These other times are also dangerous
Happy b-day! Chew on this stat in between bites of cake: Your chance of dying spikes more than 25 percent on your birthday, shows a new study in Social Science and Medicine.
Give it some thought, and you can probably guess why. “People like to celebrate their birthdays,” says economist and study author Pablo Peña, Ph.D., “and celebrations sometimes involve risky behaviors.”
Peña mentions driving, stress, and chugging alcohol as three risky behaviors associated with birthday partying. You’re even more likely to cash in your chips if your birthday falls on a weekend, his research shows.
So keep it under control after you blow out your candles, and live to party another year. While you’re at it, watch out for these other dangerous death days.
Christmas Day
Santa Claus and the Grim Reaper: sleigh buddies? Death rates jump up to 9 percent on December 25 compared to a normal day, finds a joint study from UCLA and UCSD.
Unlike the birthday study, there’s no good explanation for the Christmas-death connection.
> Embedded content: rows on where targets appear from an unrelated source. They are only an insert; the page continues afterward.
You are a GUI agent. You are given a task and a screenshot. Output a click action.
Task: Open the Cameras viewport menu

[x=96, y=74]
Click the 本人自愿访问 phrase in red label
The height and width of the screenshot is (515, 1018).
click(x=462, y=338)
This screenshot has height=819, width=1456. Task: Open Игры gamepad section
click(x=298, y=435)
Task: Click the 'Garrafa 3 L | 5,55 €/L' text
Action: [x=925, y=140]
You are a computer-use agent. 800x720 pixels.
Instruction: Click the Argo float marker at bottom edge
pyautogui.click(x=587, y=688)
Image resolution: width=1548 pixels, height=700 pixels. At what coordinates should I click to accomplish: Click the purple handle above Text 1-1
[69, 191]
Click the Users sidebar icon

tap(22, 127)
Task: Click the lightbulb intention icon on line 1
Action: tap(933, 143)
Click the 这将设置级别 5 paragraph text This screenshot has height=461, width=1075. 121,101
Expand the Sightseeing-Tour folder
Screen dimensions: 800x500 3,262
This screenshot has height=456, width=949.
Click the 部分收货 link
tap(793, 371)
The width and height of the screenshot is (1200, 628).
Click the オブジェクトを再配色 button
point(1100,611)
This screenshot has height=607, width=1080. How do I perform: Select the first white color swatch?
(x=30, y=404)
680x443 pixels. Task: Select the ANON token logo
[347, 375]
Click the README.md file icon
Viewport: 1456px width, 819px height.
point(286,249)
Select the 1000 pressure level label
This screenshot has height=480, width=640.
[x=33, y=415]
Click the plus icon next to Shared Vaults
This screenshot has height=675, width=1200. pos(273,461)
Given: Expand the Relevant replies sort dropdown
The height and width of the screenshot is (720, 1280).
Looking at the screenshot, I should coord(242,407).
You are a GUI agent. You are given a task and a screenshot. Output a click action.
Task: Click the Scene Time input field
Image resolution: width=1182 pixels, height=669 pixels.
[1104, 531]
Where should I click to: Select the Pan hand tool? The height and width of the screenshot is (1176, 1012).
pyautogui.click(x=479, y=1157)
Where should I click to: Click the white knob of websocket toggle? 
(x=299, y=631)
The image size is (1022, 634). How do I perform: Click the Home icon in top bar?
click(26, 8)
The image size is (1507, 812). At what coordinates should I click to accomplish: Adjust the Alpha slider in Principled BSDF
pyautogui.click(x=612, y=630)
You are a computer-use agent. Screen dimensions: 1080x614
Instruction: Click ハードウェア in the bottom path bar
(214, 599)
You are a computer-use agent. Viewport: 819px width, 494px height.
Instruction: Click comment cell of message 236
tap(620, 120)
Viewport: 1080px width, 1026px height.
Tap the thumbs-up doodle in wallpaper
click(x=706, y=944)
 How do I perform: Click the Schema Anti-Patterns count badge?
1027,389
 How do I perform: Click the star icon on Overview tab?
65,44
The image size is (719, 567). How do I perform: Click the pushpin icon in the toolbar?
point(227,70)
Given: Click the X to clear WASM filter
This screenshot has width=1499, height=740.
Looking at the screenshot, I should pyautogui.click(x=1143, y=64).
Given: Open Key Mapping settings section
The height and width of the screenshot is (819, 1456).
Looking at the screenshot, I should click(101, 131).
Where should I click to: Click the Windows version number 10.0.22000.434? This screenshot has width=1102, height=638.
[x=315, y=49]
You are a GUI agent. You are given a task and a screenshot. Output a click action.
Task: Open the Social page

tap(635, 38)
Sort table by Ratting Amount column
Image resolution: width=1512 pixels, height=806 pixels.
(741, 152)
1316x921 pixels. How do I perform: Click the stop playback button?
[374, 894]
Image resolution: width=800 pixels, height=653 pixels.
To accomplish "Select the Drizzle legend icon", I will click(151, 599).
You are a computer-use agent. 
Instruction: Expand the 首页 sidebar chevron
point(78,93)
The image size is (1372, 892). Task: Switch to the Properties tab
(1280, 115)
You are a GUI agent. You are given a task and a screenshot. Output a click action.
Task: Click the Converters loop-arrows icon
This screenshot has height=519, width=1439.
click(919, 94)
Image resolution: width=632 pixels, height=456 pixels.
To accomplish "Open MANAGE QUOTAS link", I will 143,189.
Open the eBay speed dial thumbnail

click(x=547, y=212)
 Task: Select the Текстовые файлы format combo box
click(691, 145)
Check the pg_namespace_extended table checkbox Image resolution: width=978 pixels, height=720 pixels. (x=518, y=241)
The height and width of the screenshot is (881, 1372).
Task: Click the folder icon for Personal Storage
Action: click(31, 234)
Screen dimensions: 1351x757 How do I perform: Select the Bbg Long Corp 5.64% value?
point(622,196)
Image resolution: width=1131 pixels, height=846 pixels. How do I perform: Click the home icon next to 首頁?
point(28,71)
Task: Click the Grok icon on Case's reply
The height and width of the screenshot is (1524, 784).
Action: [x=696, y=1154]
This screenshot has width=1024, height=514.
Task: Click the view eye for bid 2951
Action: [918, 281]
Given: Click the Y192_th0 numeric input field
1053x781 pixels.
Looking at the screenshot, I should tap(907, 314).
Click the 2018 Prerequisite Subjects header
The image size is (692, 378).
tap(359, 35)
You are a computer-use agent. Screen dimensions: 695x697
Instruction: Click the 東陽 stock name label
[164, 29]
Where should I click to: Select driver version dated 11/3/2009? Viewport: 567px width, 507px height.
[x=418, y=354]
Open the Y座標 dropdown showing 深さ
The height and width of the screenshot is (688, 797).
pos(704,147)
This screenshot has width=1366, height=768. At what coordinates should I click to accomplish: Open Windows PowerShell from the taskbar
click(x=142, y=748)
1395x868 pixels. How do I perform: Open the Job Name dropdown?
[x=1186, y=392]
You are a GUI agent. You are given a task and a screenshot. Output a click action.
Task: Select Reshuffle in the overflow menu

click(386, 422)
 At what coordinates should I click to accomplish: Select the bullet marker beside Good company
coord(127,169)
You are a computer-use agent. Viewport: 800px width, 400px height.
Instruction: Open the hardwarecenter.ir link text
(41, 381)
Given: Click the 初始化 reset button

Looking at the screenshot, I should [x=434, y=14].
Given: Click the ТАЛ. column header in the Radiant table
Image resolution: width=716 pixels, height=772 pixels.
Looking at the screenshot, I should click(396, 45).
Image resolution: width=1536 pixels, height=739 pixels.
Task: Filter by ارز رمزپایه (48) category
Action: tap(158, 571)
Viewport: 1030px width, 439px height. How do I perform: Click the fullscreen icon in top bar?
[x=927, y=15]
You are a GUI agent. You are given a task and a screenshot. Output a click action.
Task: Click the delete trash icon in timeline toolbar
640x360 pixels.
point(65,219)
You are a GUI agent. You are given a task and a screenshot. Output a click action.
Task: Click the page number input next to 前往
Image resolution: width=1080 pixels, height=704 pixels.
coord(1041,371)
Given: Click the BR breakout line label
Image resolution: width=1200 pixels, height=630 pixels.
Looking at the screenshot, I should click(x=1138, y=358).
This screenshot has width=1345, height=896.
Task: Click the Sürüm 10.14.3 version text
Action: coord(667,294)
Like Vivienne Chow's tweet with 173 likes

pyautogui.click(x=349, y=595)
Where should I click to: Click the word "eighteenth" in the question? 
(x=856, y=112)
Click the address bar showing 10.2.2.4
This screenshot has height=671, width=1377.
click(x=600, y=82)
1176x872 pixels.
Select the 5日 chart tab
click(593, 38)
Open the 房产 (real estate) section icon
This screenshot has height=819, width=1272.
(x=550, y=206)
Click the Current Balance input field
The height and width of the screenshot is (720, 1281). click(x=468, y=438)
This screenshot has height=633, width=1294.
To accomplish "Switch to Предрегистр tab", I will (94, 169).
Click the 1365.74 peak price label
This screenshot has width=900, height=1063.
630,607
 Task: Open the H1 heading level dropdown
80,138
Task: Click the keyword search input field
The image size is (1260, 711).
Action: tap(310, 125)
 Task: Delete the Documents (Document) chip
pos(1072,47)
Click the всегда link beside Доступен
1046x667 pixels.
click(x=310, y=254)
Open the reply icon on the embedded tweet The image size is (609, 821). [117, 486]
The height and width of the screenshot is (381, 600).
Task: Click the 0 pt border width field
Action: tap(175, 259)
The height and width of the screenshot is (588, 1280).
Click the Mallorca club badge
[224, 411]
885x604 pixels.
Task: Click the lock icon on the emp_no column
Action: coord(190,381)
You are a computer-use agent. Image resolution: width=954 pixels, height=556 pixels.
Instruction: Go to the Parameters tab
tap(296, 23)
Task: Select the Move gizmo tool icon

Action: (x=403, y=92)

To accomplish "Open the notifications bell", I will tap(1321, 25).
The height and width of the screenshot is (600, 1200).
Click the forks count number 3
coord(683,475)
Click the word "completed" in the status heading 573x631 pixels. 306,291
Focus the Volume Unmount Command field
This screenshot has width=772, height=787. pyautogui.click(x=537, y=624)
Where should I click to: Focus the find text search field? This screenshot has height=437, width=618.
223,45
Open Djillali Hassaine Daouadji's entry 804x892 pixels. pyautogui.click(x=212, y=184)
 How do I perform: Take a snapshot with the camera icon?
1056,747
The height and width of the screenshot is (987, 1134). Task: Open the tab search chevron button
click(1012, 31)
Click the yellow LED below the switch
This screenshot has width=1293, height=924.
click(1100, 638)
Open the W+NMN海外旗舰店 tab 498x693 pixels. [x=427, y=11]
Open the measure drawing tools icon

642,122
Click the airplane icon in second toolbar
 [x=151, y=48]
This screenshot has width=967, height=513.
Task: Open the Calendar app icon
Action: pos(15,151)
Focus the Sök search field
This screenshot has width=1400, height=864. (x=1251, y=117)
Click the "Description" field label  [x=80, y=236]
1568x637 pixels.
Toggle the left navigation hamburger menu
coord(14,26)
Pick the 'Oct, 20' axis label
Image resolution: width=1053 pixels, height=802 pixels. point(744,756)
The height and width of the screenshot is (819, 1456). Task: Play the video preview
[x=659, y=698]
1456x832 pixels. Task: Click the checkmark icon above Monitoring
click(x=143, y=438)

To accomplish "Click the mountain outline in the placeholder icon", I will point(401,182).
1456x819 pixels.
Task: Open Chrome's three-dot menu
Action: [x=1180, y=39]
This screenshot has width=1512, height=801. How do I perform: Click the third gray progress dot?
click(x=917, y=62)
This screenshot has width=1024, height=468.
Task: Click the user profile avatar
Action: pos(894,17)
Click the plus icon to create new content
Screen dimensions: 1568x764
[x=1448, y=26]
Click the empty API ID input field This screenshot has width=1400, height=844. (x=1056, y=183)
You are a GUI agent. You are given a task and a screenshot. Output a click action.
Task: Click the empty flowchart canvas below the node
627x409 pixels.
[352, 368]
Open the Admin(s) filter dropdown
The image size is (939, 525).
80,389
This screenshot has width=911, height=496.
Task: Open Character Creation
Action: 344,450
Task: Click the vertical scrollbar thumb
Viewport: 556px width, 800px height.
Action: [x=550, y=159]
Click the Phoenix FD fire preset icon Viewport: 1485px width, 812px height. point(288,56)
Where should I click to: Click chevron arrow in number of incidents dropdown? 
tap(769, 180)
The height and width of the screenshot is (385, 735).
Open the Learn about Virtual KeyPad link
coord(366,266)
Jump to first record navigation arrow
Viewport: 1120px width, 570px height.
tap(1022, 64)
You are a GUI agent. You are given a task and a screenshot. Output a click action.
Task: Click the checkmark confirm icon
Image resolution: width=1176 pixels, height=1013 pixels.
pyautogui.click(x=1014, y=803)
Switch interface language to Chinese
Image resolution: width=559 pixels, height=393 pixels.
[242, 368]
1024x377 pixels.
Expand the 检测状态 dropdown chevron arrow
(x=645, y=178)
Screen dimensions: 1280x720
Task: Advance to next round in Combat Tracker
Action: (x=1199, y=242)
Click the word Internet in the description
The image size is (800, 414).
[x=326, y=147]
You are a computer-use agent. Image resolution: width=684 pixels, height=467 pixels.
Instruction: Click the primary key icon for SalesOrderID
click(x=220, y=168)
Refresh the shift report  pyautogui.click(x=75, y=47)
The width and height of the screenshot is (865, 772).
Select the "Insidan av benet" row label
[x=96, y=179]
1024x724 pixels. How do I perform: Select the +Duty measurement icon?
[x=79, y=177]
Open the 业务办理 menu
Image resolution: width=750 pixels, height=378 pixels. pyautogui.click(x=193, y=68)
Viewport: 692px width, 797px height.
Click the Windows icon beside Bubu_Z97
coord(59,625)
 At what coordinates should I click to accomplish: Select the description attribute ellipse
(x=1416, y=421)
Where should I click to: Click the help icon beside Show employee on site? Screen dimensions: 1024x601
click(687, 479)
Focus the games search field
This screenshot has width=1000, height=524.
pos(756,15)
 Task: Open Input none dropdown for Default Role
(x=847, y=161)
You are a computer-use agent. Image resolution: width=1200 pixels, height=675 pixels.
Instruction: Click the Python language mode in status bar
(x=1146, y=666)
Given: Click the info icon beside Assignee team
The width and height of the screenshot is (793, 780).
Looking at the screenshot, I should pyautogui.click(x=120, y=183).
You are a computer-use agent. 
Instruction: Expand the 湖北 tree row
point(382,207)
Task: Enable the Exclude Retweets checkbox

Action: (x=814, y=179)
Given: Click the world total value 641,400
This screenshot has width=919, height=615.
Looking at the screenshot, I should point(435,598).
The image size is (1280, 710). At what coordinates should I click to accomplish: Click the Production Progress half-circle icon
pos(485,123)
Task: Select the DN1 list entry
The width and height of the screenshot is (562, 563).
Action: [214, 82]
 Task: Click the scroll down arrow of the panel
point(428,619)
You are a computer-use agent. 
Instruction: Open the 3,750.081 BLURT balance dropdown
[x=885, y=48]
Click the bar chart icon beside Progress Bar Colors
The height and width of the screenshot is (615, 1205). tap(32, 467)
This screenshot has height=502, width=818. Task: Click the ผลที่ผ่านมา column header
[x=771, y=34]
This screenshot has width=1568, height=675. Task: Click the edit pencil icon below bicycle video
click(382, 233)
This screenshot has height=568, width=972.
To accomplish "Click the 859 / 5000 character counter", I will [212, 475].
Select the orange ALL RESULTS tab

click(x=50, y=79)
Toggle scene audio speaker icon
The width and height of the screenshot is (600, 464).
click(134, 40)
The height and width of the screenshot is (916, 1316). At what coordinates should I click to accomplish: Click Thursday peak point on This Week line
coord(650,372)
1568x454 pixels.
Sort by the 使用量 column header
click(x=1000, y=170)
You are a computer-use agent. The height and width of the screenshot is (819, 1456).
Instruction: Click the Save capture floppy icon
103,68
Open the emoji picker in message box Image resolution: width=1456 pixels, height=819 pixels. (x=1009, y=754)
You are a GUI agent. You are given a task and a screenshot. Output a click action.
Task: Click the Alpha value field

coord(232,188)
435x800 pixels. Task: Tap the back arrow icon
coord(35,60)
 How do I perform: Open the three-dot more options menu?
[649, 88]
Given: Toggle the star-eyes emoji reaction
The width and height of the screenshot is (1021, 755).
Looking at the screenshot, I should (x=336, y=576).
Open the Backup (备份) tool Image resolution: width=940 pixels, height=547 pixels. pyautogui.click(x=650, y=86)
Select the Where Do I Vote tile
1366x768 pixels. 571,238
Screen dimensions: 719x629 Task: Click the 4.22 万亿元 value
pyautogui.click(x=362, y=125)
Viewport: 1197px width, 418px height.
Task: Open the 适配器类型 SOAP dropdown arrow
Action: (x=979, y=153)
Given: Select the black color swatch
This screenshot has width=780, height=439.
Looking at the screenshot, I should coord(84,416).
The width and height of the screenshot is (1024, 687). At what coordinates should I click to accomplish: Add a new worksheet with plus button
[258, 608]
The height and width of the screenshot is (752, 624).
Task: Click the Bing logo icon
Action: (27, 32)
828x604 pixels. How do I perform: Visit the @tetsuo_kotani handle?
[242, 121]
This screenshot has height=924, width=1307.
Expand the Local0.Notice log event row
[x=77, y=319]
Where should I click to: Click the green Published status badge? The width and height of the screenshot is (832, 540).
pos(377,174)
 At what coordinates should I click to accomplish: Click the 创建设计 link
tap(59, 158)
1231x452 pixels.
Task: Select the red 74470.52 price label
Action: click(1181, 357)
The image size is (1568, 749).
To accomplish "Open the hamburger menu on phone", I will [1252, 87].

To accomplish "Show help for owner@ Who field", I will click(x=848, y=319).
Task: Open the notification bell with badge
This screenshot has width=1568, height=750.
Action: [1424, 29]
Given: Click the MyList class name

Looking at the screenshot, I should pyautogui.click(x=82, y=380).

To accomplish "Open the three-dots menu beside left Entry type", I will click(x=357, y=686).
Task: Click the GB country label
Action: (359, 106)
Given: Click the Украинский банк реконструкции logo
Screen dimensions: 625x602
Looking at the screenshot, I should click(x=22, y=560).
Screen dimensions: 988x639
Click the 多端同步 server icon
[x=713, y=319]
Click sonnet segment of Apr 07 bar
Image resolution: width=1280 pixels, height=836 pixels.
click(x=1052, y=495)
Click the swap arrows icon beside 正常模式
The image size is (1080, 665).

Among other things, the study authors looked at holiday season stress, travel, cold weather, and substance abuse as possible causes. They say none of those factors could explain such a dramatic uptick right on Christmas Day.
New Year’s Day
Although partying probably has something to do with this, the Christmas study team also found a big surge in excess deaths on January 1. More mystifying: Rates of death for all sorts of common diseases—from cancer to cardiovascular disease—also swell on the first day of the year. The authors call this death uptick “an important public health concern.”
11 a.m. (or 6 p.m.)
Thanks to a specific group of gene variations—which about 84 percent of all people carry—your body’s circadian rhythms undergo a meaningful shift in the late morning, shows a study from Beth Israel Deaconess Medical Center in Boston. Not to get too sciencey, but that shift makes you more likely to shuffle off your mortal coil right around 11 a.m., assuming you’re very near to death’s doorstep. The other 16 percent of people who have a related gene variation are more likely to check out around 6 p.m., the study authors found.
The Day You Get Paid
Several studies, including one from the University of Maryland, have found you’re more likely to die on or immediately following the day you receive a paycheck. That’s especially true of your second paycheck of the month, if you’re paid bi-weekly.
Researchers say an infusion of cash allows you to do more, whether you’re drinking with friends or driving to a mall to buy stuff. And both of those behaviors—as well as plenty of others that require cash—explain the small but significant uptick in payday death rates. The authors say the second paycheck is more closely related to death because your first probably goes toward paying bills.
And if you receive your second paycheck on your birthday, which also happens to be Christmas Day? Well, it was nice knowing you.